Edith è la referente per le malattie reumatiche della Pastorale della Salute della Diocesi di Roma: «Un mese fa è stata aperta quest’area che abbraccia le 150 malattie reumatiche, cercando di dare voce a tutti i malati, sostenendoli e contribuendo a dar loro dignità. Abbiamo coinvolto la Cei per aiutarci in una sensibilizzazione che possa arrivare ovunque. A Roma siamo andati nelle parrocchie, abbiamo creato una pagina Facebook (“Area malattie reumatiche Upsr. Fibromialgia insieme si può”) e un numero dedicato al servizio di ascolto (351.6220086)».

Sono molti i progetti per sostenere concretamente i malati e sconfiggere un profondo senso di solitudine.

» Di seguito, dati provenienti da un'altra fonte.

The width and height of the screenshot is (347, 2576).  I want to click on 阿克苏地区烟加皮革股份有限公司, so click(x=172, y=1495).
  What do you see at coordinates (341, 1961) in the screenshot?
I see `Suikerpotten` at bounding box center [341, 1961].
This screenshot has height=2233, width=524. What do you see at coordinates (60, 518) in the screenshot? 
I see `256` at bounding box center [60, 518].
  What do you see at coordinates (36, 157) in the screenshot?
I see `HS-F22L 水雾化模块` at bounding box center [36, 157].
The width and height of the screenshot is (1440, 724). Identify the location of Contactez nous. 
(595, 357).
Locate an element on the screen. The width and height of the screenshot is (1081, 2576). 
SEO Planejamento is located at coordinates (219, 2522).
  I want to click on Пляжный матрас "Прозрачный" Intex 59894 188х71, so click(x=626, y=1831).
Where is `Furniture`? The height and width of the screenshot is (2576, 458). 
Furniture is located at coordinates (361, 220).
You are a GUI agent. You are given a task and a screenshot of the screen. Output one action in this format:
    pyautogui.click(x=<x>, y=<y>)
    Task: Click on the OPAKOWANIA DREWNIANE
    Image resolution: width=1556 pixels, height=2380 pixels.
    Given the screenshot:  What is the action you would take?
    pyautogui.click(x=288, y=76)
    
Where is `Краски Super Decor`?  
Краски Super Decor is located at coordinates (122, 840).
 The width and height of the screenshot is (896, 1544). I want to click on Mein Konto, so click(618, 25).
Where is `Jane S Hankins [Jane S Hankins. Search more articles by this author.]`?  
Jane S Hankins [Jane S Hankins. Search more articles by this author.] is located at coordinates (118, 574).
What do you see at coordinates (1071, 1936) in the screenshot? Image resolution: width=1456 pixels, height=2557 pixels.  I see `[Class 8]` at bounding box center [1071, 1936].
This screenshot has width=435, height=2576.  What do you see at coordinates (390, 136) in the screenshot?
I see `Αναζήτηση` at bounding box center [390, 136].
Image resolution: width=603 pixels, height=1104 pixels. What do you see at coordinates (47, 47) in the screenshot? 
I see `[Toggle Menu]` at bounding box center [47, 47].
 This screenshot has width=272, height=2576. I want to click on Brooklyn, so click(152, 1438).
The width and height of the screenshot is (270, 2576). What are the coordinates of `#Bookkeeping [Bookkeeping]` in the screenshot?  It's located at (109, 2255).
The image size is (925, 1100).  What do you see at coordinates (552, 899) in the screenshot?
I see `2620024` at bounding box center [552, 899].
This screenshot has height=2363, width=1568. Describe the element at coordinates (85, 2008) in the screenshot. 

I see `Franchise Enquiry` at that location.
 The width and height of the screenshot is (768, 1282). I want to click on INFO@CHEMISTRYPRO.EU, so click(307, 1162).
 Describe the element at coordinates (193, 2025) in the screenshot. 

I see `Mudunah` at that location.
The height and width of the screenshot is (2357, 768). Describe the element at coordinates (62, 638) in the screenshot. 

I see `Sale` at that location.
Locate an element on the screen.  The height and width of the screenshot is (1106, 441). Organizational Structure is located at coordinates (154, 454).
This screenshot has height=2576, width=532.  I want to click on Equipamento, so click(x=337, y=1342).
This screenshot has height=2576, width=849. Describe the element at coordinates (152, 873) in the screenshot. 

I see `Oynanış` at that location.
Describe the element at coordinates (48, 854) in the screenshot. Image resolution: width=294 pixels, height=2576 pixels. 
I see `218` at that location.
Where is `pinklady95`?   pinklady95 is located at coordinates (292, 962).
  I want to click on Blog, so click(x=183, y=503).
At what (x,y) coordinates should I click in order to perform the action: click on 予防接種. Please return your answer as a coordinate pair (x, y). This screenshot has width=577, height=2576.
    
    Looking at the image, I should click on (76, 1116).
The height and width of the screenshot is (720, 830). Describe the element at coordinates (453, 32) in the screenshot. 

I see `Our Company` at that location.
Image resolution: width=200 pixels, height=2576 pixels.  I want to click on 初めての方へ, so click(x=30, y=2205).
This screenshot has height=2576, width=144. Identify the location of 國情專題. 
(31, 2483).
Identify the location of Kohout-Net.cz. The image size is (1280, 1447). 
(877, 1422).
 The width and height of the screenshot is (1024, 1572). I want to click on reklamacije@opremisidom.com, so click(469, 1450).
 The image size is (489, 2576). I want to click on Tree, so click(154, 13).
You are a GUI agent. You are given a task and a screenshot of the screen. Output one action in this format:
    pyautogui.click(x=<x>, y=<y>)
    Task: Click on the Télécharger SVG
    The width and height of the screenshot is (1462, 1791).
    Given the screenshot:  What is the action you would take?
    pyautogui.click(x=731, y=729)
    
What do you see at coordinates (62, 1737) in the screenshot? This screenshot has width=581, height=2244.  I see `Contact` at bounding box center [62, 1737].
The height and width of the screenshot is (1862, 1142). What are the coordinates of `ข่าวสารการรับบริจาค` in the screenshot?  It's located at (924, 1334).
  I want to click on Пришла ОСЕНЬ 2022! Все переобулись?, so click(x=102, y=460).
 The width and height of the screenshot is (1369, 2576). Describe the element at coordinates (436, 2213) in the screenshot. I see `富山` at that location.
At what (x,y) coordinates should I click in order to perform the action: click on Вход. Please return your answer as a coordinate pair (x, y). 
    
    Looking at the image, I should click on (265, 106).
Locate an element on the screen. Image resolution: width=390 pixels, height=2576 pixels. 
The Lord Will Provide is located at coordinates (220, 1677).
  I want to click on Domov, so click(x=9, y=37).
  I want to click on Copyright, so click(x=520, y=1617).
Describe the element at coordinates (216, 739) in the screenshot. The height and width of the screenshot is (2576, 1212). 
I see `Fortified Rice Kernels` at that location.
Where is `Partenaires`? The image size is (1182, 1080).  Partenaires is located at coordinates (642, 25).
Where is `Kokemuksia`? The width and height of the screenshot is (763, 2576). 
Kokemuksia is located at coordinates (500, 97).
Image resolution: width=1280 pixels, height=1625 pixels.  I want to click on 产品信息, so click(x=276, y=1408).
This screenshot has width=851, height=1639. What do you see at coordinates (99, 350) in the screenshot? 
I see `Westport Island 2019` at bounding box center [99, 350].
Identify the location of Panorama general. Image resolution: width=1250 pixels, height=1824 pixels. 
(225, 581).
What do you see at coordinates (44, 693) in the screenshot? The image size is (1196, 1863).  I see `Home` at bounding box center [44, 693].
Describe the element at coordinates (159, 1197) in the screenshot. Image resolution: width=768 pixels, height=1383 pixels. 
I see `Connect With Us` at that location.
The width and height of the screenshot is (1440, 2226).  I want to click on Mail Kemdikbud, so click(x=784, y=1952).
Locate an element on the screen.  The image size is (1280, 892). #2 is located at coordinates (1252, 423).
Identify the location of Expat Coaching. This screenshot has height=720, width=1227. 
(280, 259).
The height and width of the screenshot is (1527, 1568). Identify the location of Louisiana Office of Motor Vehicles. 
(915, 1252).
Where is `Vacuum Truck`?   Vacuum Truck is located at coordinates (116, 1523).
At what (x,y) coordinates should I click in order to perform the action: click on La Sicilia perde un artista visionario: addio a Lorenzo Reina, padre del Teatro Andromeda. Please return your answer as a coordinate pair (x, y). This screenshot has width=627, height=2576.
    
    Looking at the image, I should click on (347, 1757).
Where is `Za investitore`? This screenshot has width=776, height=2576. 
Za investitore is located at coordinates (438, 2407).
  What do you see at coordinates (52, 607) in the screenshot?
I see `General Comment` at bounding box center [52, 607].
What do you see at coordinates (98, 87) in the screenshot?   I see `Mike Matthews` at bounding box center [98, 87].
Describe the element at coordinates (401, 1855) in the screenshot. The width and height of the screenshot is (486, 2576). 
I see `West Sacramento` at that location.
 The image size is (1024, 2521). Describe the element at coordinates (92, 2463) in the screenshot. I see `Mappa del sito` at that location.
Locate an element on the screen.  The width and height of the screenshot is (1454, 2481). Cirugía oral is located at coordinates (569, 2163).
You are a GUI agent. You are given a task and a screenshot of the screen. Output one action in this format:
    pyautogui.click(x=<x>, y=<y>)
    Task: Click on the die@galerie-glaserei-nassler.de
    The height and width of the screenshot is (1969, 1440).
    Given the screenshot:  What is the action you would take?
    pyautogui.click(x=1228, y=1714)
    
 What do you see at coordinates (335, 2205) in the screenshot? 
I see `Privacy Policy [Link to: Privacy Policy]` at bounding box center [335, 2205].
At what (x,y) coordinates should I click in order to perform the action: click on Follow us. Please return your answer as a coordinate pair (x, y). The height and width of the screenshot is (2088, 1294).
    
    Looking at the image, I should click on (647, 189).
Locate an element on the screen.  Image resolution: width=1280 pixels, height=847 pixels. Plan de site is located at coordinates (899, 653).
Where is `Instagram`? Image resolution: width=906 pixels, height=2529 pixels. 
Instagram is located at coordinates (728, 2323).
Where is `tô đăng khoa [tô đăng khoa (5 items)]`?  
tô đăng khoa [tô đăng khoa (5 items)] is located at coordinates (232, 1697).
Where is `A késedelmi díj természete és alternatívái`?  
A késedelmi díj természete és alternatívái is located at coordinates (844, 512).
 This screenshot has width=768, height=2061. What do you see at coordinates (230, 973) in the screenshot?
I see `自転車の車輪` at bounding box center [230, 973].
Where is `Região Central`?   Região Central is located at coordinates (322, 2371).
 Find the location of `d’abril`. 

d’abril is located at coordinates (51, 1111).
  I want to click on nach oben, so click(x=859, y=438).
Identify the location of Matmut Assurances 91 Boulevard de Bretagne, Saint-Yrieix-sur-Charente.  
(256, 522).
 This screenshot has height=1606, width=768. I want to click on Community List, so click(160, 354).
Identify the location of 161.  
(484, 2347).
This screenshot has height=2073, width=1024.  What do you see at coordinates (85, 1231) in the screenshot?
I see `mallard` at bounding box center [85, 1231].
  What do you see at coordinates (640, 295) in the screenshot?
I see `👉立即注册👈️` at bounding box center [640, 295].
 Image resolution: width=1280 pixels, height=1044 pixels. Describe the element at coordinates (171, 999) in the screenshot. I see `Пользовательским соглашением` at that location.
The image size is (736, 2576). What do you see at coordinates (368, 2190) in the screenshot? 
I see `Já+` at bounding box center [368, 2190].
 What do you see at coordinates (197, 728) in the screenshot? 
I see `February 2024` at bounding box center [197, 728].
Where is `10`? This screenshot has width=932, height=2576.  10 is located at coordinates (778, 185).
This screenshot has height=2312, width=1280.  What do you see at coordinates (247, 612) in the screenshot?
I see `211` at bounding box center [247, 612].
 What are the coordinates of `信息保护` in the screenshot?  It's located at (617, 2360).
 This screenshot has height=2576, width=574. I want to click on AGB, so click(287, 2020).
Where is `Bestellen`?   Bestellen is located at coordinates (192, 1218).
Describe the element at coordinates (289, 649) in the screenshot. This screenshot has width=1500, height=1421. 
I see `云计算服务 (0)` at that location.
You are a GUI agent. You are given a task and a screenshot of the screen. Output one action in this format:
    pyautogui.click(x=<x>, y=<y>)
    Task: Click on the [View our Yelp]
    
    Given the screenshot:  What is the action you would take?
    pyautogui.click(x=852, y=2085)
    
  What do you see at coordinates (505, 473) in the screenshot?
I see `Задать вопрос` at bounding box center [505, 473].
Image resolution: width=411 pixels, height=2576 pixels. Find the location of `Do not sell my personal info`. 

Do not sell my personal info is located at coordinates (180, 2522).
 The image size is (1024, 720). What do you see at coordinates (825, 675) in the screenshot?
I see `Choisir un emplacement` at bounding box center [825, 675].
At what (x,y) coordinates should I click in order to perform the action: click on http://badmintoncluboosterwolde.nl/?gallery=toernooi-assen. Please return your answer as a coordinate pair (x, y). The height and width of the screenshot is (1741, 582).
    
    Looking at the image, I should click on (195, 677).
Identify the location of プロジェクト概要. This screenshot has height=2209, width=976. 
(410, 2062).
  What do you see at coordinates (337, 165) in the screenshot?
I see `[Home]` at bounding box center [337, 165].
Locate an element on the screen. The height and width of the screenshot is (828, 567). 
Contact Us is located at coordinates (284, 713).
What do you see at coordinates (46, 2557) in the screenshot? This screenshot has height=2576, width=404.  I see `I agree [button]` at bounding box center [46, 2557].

Racconta don Carlo Abbate, direttore dell’Ufficio della diocesi di Roma: «Tutto è partito dalla sensibilità del vescovo ausiliare Paolo Ricciardi, delegato per la Pastorale sanitaria, e dalla sua attenzione verso queste persone che vivono una situazione di invisibilità agli occhi dello Stato ma anche della società, convivendo con un dolore costante. La Chiesa è chiamata a dare sostegno e conforto: sostare significa saper stare accanto alle persone, anche in silenzio, perché la vicinanza è speranza». «Abbiamo pensato fosse importante prenderci carico di questa richiesta di attenzione da parte delle associazioni – conclude don Massimo Angelelli, direttore dell’Ufficio Cei per la Pastorale della salute –. Come sempre, abbiamo iniziato con l’ascolto. Continuando su questa strada, e in accordo con la comunità scientifica, stabiliremo il percorso migliore, stando accanto alle persone sofferenti e sostenendole nel cammino».